(Quelle)
───
Allerdings ist an meinem jetzigen Schleienplatz noch nicht die Spur von den grünen,ein Kollege von mir war am Mo dort und hat mal ausschau gehalten.

Mfg
magic.j


----------



## Vxxxx (20. März 2012)

*AW: wann fangt ihr mit dem schleienangeln an?*

Moin,

Also ich bzw wir fangen immer so mitte oder ende März an auf schlei zu angeln wir orientieren uns immer an der Aktivität der weißfische im Flachwasserbereich,beangeln tuen wir einen 360 ha großen See bis 11m tiefe....Freitag geht es das erste mal los


----------



## Sinned (21. März 2012)

*AW: wann fangt ihr mit dem schleienangeln an?*

Morgen wird der erste Versuch gestartet. Wir haben uns einen Flachwasserarm eines Stausees ausgesucht und hoffen auf die beißwillige Anwesenheit von Tinca-Tinca.


----------



## angelarne (21. März 2012)

*AW: wann fangt ihr mit dem schleienangeln an?*

Das wird sich zeigen, Kollege! #h


----------



## schleien-fischer (26. März 2012)

*AW: wann fangt ihr mit dem schleienangeln an?*

Petri allerseits!
Habe heute meinen ersten schleienansitz gehabt. Beim ersten Baggersee lief nichts-Wasser war noch sau kalt. Hab mir ne flachere Zone ausgesucht. Als nach 2 Std. immer noch nichts ging bin ich zum benachbarten See.Dort komischerweise deutlich wärmer das Wasser und viel mehr los im Wasser (Hechte-Päarchen ziehen vorbei usw.). Dort dann auch meinen ersten schönen vorsichtigen Biss auf Wurm gehabt, angehauen, kurz etwas dran und leider ausgeschlitzt. Konnte noch was im Wasser zappeln sehen. War entweder ne Schleie oder ein kleiner Spiegelkarpfen. Tippe aber auf Schleie, hat so merkwürdige zappelige Ruckbewegungen gemacht und war sehr flink, kenne ich vom Karpfen gar nicht. Naja das wars dann auch schon heute. Hat aber viel Spaß gemacht. Jedenfalls werde ich die Tage wieder hin.
───
(Datenabschnitt)
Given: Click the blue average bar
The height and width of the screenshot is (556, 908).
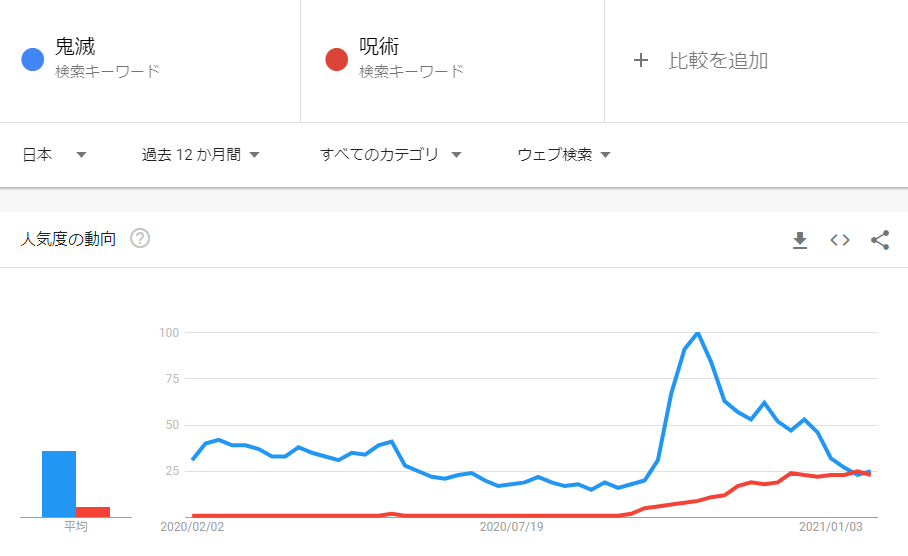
───
(Was erwartet wird) Gib die Quelle zwischen "Also ich bzw" und "Sinned (21. März 2012)" einschließlich wieder und tausche dabei "Freitag" gegen "Samstag".

(Lösung der Aufgabe)
Also ich bzw wir fangen immer so mitte oder ende März an auf schlei zu angeln wir orientieren uns immer an der Aktivität der weißfische im Flachwasserbereich,beangeln tuen wir einen 360 ha großen See bis 11m tiefe....Samstag geht es das erste mal los


----------



## Sinned (21. März 2012)